* **PROBLEM DETAILS**: Every line of the data must appear again in the answer, exactly as written.

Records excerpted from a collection

★ ★ ★

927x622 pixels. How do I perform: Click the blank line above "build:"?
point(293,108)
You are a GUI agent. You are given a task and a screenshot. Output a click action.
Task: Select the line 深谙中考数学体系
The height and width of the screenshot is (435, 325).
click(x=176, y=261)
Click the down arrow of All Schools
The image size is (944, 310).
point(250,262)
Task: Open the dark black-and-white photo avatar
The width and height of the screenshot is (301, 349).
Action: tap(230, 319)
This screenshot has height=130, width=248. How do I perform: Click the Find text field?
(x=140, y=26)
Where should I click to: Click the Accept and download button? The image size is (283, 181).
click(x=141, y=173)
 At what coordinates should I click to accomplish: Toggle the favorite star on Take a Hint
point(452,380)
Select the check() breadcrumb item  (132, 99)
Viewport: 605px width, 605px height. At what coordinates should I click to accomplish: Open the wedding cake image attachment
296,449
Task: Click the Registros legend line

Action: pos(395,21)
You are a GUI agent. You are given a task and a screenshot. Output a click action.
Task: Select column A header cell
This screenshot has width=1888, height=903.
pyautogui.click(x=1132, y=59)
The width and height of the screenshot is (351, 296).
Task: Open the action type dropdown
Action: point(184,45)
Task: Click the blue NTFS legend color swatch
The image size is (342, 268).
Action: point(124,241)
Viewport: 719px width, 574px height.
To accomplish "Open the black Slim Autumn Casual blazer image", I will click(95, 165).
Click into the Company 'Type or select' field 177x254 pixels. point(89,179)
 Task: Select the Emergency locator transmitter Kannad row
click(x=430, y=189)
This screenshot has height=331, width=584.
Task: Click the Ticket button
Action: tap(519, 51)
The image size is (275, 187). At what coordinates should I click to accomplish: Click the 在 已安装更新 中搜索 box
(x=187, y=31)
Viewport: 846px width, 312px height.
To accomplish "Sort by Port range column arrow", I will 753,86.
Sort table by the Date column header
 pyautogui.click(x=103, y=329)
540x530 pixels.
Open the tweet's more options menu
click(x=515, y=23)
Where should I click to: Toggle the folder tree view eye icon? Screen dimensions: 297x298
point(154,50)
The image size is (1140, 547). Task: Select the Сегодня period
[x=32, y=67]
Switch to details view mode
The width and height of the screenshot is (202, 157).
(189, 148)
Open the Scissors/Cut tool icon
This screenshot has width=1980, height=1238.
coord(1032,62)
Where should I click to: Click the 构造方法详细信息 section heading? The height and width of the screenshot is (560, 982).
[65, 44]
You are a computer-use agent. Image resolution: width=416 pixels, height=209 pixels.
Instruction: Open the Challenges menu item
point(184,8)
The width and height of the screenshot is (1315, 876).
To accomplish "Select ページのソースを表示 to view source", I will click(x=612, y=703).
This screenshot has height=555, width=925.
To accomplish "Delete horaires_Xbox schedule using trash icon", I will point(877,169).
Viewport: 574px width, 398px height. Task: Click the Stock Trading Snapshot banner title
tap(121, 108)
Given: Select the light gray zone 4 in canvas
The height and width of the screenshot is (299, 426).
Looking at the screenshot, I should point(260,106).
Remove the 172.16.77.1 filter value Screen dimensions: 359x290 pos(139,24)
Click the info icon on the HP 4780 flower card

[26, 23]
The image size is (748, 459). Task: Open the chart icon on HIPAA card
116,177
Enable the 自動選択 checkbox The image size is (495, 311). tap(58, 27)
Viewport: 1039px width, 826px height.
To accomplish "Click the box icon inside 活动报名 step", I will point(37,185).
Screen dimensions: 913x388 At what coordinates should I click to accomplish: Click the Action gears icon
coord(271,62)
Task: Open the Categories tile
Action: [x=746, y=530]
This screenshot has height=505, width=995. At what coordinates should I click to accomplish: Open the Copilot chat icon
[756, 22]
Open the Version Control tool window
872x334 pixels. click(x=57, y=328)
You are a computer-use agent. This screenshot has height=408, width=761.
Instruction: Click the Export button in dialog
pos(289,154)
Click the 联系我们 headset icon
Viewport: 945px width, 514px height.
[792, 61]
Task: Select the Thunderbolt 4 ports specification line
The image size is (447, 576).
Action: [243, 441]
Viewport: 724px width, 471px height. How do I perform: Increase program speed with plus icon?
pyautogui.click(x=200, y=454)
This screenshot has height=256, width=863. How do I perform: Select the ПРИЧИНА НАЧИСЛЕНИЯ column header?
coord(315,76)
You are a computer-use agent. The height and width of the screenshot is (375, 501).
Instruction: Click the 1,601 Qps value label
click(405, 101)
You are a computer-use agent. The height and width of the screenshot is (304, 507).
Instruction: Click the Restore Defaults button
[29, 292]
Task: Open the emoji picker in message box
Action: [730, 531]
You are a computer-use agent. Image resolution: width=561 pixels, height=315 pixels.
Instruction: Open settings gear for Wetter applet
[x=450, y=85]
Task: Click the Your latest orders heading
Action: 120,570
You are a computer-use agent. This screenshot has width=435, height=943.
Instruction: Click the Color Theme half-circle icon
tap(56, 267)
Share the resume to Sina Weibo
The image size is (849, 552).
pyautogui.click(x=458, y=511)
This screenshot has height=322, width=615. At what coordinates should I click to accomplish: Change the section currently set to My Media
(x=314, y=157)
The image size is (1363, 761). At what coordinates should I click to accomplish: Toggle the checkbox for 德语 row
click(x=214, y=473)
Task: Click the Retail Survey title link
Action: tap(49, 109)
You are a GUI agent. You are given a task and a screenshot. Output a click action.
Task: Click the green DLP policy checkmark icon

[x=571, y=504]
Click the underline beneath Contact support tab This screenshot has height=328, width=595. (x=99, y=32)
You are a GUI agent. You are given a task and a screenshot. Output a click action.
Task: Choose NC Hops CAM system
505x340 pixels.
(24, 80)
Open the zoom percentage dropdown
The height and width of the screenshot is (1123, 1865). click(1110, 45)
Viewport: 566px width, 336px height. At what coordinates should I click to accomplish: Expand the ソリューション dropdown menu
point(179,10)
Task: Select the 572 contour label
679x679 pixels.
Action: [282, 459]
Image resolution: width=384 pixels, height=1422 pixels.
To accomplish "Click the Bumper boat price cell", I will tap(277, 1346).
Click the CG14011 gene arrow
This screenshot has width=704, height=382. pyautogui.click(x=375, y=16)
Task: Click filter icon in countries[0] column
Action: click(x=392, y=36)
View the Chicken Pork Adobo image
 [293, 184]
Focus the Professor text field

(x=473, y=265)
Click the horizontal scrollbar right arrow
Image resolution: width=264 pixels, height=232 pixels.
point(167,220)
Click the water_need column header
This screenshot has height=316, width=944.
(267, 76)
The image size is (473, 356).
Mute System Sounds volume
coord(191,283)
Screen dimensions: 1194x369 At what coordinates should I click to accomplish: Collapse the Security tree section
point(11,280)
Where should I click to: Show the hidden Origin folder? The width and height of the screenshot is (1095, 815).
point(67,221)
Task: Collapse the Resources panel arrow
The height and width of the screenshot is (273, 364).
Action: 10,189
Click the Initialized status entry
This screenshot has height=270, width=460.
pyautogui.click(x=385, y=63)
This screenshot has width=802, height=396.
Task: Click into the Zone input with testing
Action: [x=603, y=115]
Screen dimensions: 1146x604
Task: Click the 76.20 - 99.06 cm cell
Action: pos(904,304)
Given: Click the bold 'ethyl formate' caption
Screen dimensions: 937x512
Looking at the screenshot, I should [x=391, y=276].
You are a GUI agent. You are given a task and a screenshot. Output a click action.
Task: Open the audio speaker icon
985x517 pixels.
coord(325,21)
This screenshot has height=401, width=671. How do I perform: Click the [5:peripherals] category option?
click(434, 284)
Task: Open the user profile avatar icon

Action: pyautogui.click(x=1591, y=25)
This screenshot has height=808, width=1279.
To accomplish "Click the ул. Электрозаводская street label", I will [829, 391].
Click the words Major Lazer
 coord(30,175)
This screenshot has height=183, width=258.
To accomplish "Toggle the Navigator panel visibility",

★ ★ ★

* **ANSWER SPACE**:
927x622 pixels. How do I perform: Click the blank line above "build:"?
point(293,108)
You are a GUI agent. You are given a task and a screenshot. Output a click action.
Task: Select the line 深谙中考数学体系
The height and width of the screenshot is (435, 325).
click(x=176, y=261)
Click the down arrow of All Schools
The image size is (944, 310).
point(250,262)
Task: Open the dark black-and-white photo avatar
The width and height of the screenshot is (301, 349).
Action: tap(230, 319)
This screenshot has height=130, width=248. How do I perform: Click the Find text field?
(x=140, y=26)
Where should I click to: Click the Accept and download button? The image size is (283, 181).
click(x=141, y=173)
 At what coordinates should I click to accomplish: Toggle the favorite star on Take a Hint
point(452,380)
Select the check() breadcrumb item  (132, 99)
Viewport: 605px width, 605px height. At what coordinates should I click to accomplish: Open the wedding cake image attachment
296,449
Task: Click the Registros legend line

Action: pos(395,21)
You are a GUI agent. You are given a task and a screenshot. Output a click action.
Task: Select column A header cell
This screenshot has width=1888, height=903.
pyautogui.click(x=1132, y=59)
The width and height of the screenshot is (351, 296).
Task: Open the action type dropdown
Action: point(184,45)
Task: Click the blue NTFS legend color swatch
The image size is (342, 268).
Action: point(124,241)
Viewport: 719px width, 574px height.
To accomplish "Open the black Slim Autumn Casual blazer image", I will click(95, 165).
Click into the Company 'Type or select' field 177x254 pixels. point(89,179)
 Task: Select the Emergency locator transmitter Kannad row
click(x=430, y=189)
This screenshot has height=331, width=584.
Task: Click the Ticket button
Action: tap(519, 51)
The image size is (275, 187). At what coordinates should I click to accomplish: Click the 在 已安装更新 中搜索 box
(x=187, y=31)
Viewport: 846px width, 312px height.
To accomplish "Sort by Port range column arrow", I will 753,86.
Sort table by the Date column header
 pyautogui.click(x=103, y=329)
540x530 pixels.
Open the tweet's more options menu
click(x=515, y=23)
Where should I click to: Toggle the folder tree view eye icon? Screen dimensions: 297x298
point(154,50)
The image size is (1140, 547). Task: Select the Сегодня period
[x=32, y=67]
Switch to details view mode
The width and height of the screenshot is (202, 157).
(189, 148)
Open the Scissors/Cut tool icon
This screenshot has width=1980, height=1238.
coord(1032,62)
Where should I click to: Click the 构造方法详细信息 section heading? The height and width of the screenshot is (560, 982).
[65, 44]
You are a computer-use agent. Image resolution: width=416 pixels, height=209 pixels.
Instruction: Open the Challenges menu item
point(184,8)
The width and height of the screenshot is (1315, 876).
To accomplish "Select ページのソースを表示 to view source", I will click(x=612, y=703).
This screenshot has height=555, width=925.
To accomplish "Delete horaires_Xbox schedule using trash icon", I will point(877,169).
Viewport: 574px width, 398px height. Task: Click the Stock Trading Snapshot banner title
tap(121, 108)
Given: Select the light gray zone 4 in canvas
The height and width of the screenshot is (299, 426).
Looking at the screenshot, I should point(260,106).
Remove the 172.16.77.1 filter value Screen dimensions: 359x290 pos(139,24)
Click the info icon on the HP 4780 flower card

[26, 23]
The image size is (748, 459). Task: Open the chart icon on HIPAA card
116,177
Enable the 自動選択 checkbox The image size is (495, 311). tap(58, 27)
Viewport: 1039px width, 826px height.
To accomplish "Click the box icon inside 活动报名 step", I will point(37,185).
Screen dimensions: 913x388 At what coordinates should I click to accomplish: Click the Action gears icon
coord(271,62)
Task: Open the Categories tile
Action: [x=746, y=530]
This screenshot has height=505, width=995. At what coordinates should I click to accomplish: Open the Copilot chat icon
[756, 22]
Open the Version Control tool window
872x334 pixels. click(x=57, y=328)
You are a computer-use agent. This screenshot has height=408, width=761.
Instruction: Click the Export button in dialog
pos(289,154)
Click the 联系我们 headset icon
Viewport: 945px width, 514px height.
[792, 61]
Task: Select the Thunderbolt 4 ports specification line
The image size is (447, 576).
Action: [243, 441]
Viewport: 724px width, 471px height. How do I perform: Increase program speed with plus icon?
pyautogui.click(x=200, y=454)
This screenshot has height=256, width=863. How do I perform: Select the ПРИЧИНА НАЧИСЛЕНИЯ column header?
coord(315,76)
You are a computer-use agent. The height and width of the screenshot is (375, 501).
Instruction: Click the 1,601 Qps value label
click(405, 101)
You are a computer-use agent. The height and width of the screenshot is (304, 507).
Instruction: Click the Restore Defaults button
[29, 292]
Task: Open the emoji picker in message box
Action: [730, 531]
You are a computer-use agent. Image resolution: width=561 pixels, height=315 pixels.
Instruction: Open settings gear for Wetter applet
[x=450, y=85]
Task: Click the Your latest orders heading
Action: 120,570
You are a computer-use agent. This screenshot has width=435, height=943.
Instruction: Click the Color Theme half-circle icon
tap(56, 267)
Share the resume to Sina Weibo
The image size is (849, 552).
pyautogui.click(x=458, y=511)
This screenshot has height=322, width=615. At what coordinates should I click to accomplish: Change the section currently set to My Media
(x=314, y=157)
The image size is (1363, 761). At what coordinates should I click to accomplish: Toggle the checkbox for 德语 row
click(x=214, y=473)
Task: Click the Retail Survey title link
Action: tap(49, 109)
You are a GUI agent. You are given a task and a screenshot. Output a click action.
Task: Click the green DLP policy checkmark icon

[x=571, y=504]
Click the underline beneath Contact support tab This screenshot has height=328, width=595. (x=99, y=32)
You are a GUI agent. You are given a task and a screenshot. Output a click action.
Task: Choose NC Hops CAM system
505x340 pixels.
(24, 80)
Open the zoom percentage dropdown
The height and width of the screenshot is (1123, 1865). click(1110, 45)
Viewport: 566px width, 336px height. At what coordinates should I click to accomplish: Expand the ソリューション dropdown menu
point(179,10)
Task: Select the 572 contour label
679x679 pixels.
Action: [282, 459]
Image resolution: width=384 pixels, height=1422 pixels.
To accomplish "Click the Bumper boat price cell", I will tap(277, 1346).
Click the CG14011 gene arrow
This screenshot has width=704, height=382. pyautogui.click(x=375, y=16)
Task: Click filter icon in countries[0] column
Action: click(x=392, y=36)
View the Chicken Pork Adobo image
 [293, 184]
Focus the Professor text field

(x=473, y=265)
Click the horizontal scrollbar right arrow
Image resolution: width=264 pixels, height=232 pixels.
point(167,220)
Click the water_need column header
This screenshot has height=316, width=944.
(267, 76)
The image size is (473, 356).
Mute System Sounds volume
coord(191,283)
Screen dimensions: 1194x369 At what coordinates should I click to accomplish: Collapse the Security tree section
point(11,280)
Where should I click to: Show the hidden Origin folder? The width and height of the screenshot is (1095, 815).
point(67,221)
Task: Collapse the Resources panel arrow
The height and width of the screenshot is (273, 364).
Action: 10,189
Click the Initialized status entry
This screenshot has height=270, width=460.
pyautogui.click(x=385, y=63)
This screenshot has width=802, height=396.
Task: Click into the Zone input with testing
Action: [x=603, y=115]
Screen dimensions: 1146x604
Task: Click the 76.20 - 99.06 cm cell
Action: pos(904,304)
Given: Click the bold 'ethyl formate' caption
Screen dimensions: 937x512
Looking at the screenshot, I should [x=391, y=276].
You are a GUI agent. You are given a task and a screenshot. Output a click action.
Task: Open the audio speaker icon
985x517 pixels.
coord(325,21)
This screenshot has height=401, width=671. How do I perform: Click the [5:peripherals] category option?
click(434, 284)
Task: Open the user profile avatar icon

Action: pyautogui.click(x=1591, y=25)
This screenshot has height=808, width=1279.
To accomplish "Click the ул. Электрозаводская street label", I will [829, 391].
Click the words Major Lazer
 coord(30,175)
This screenshot has height=183, width=258.
To accomplish "Toggle the Navigator panel visibility",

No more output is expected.